# 1995 Nissan HB temperature issue



## crashrecovery21 (Feb 1, 2019)

I am at my wits end with this issue and have tried several avenues to fix it. 

The problem is that my 1995 Nissan HB 2.4L is not getting to operating temp. The only time it gets to operating temp is if the truck is parked or sitting at a light or something. I only have heat when its showing that it's at temp and soon as I start driving the temp guage goes down and I lose heat. 

It has a new water pump roughly 6k miles ago, New thermostat, new engine coolant temp sensor, new guage sensor, flushed system. The only thing I have found that I still need to fix is the Air Intake Temp sensor has the wires broken off. 

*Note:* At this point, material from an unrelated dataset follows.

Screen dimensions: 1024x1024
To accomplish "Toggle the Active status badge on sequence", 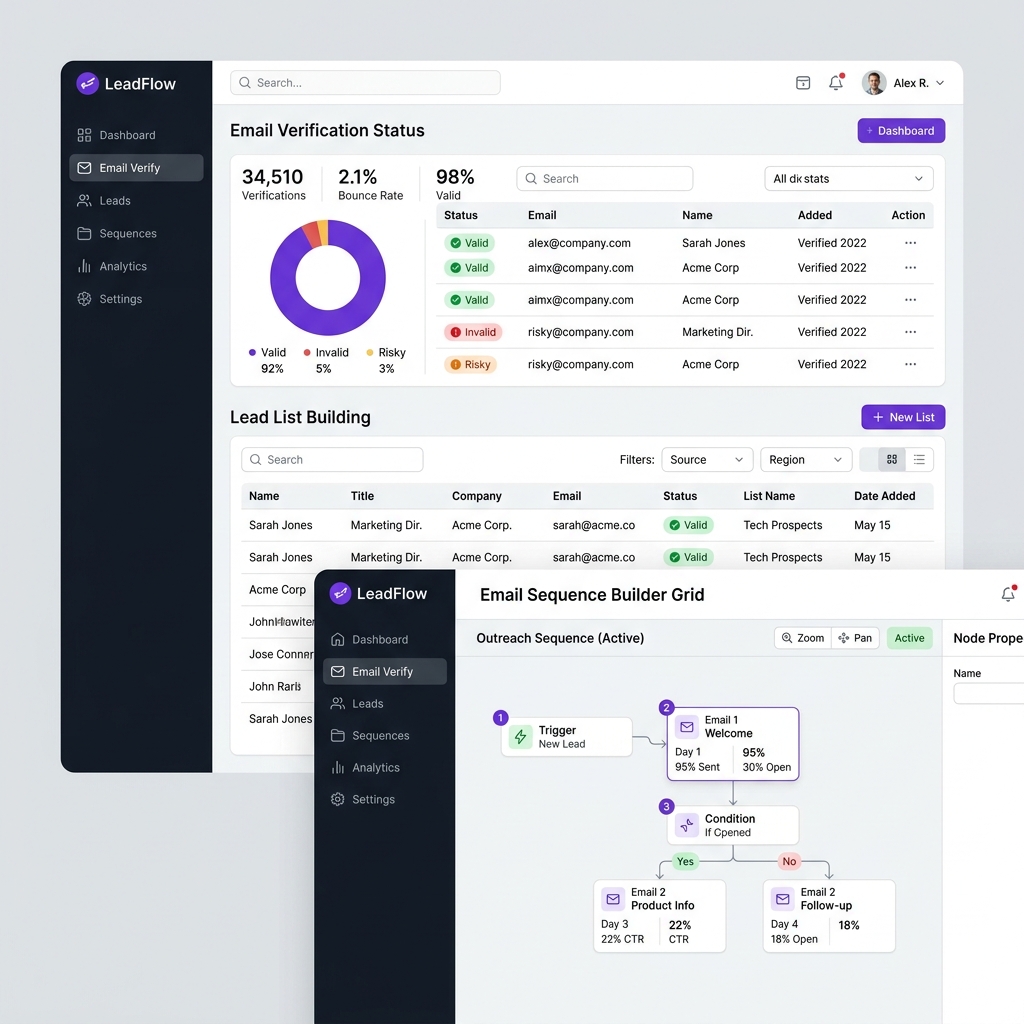I will (909, 638).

Any suggestions would be greatly appreciated.


----------



## smj999smj (Jan 1, 2006)

If you installed an aftermarket thermostat, I would suggest replacing it with a genuine Nissan thermostat. It sounds like the one you got is either opening at too low of a temperature or is partially stuck open. Also, make sure your fan clutch is working properly and not stuck "on" all the time.


----------



## crashrecovery21 (Feb 1, 2019)

There is no fan on the truck at all and it was an OEM thermostat from the Nissan dealership


----------



## jp2code (Jun 2, 2011)

What is the outside temperature? If it is -45F (like some parts of the country are seeing now), then the engine probably just cannot create that much heat


----------



## nntsteven (Jan 13, 2019)

You could always block some of the radiator with cardboard to you figure it out should allow to warm up a little more than it is now


Sent from my iPhone using Tapatalk


----------



## nntsteven (Jan 13, 2019)

Are used to have to do it to my 89 Chevy pick up I could never get it to really give good heat The cardboard worked 
for me I just took it out once spring hit. 


Sent from my iPhone using Tapatalk


----------



## 1994nissanhb (Mar 12, 2019)

Took me 3 tries for my 94 hb got a Stant thermostat from pepboys now the guage is right on the money.


----------